System.TypeLoadException: Method does not have an exception

Sometimes you hit smack in to a runtime exception that requires a weekend off to get your head straight again to tackle come Monday morning.  That was my experience today, as I wrangled with an unexpected exception when doing something I’d done plenty of times before.

Our app has the following structure:

  • Interfaces assembly
  • Business Logic assembly (where interfaces are implemented)
  • Web Application (where Interface and Business Logic are married using the Unity Framework)

We have a build script that copies the latest version of the Business Logic assembly in to the /bin directory of the Web Application, since that app does not reference the assembly directly.

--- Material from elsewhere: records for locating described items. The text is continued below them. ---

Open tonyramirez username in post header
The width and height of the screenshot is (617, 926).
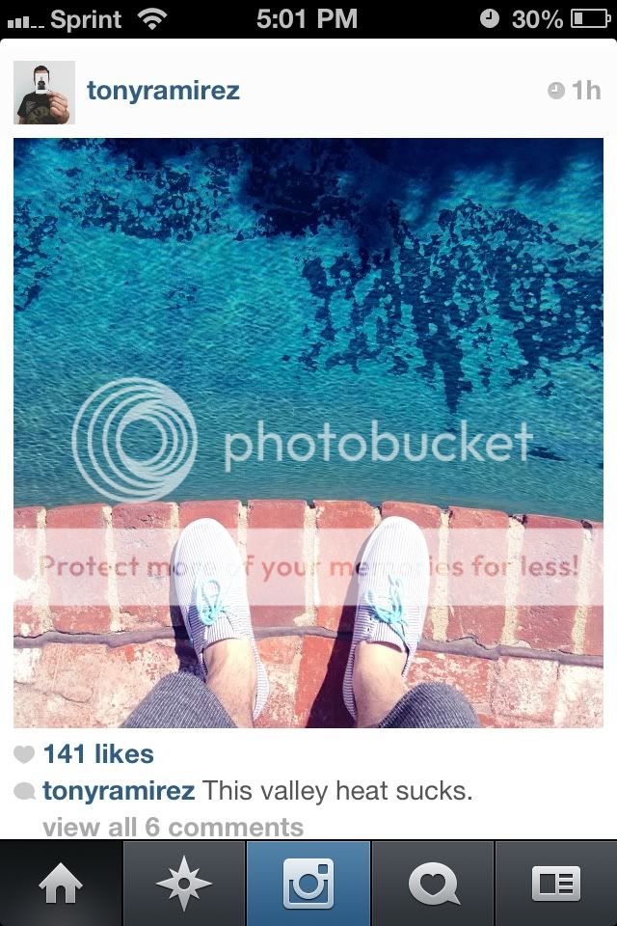163,91
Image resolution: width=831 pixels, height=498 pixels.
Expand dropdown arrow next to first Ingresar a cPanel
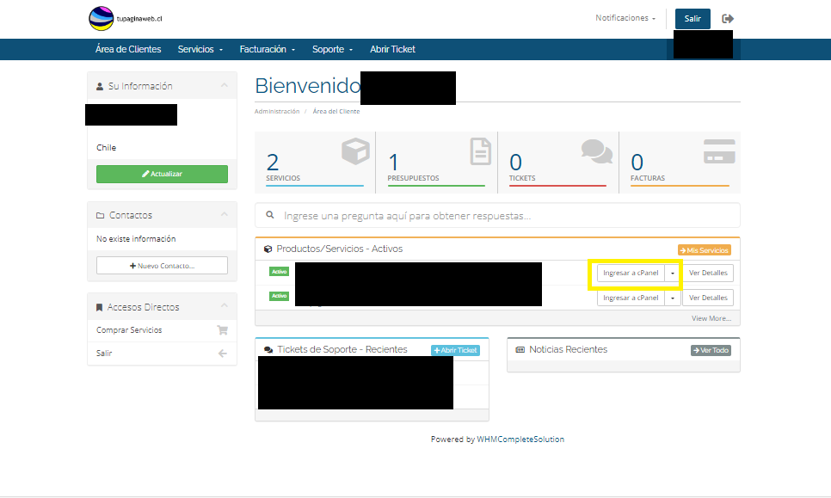pos(673,274)
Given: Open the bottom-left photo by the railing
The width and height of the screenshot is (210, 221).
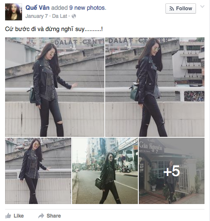Looking at the screenshot, I should pos(38,171).
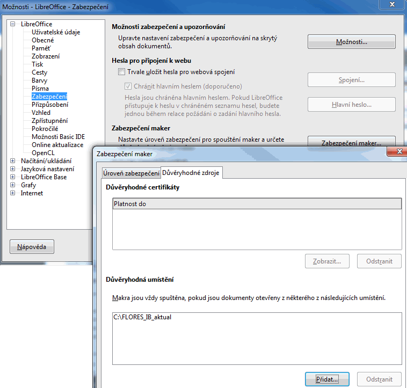
Task: Switch to Úroveň zabezpečení tab
Action: pos(132,173)
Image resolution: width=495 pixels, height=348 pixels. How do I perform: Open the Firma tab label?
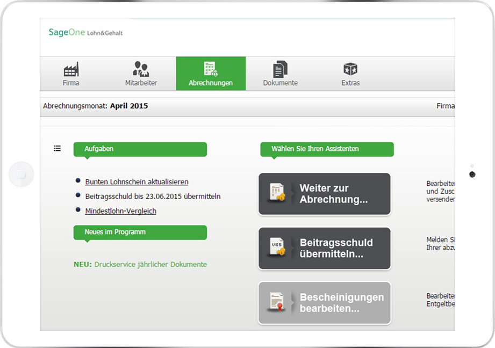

It has been fairly routine for us, when adding or extending functionality, to add methods to our Interfaces library, implement the corresponding method in the Business Logic library, then use that method in our Web app.  But this time around, even after clean builds, we’d get a runtime error when the Unity framework would try to initialize.

A bit of searching online revealed that this error occurs often when you’re not looking at the most recent version of an assembly that is implementing the Interface, and so to the Framework, it appears that the implementation is missing, even though your compiler will run clean.

As a step to make sure that there were no residual versions of previously built assemblies, I went through Windows Explorer to purge the /bin directories.  Something caught my eye as I was looking at the /bin directory for the Business Logic library – an extra subdirectory names ‘x86’.  In this directory were the Debug and Release subdirectories, and then the new build of the assembly.

So, it appeared the problem was that our build script was not in fact getting the latest version of our assembly since it was in a different (unexpected) location.

The x86 name was a clue to look at the Configuration Manager in Visual Studio.  Sure enough, somehow the Business Logic project got set explicitly to x86 rather than ‘Any CPU’.

I changed the target platform for that project, did a new clean and rebuild, and this time through, the app loaded up without error.

Thankfully I didn’t spend an unrecoverable amount of time trying to sort this out, but I still thought it may be helpful to record for others who run in to that error and, as I did, mistakenly believe that nothing has changed to trigger the new runtime exception.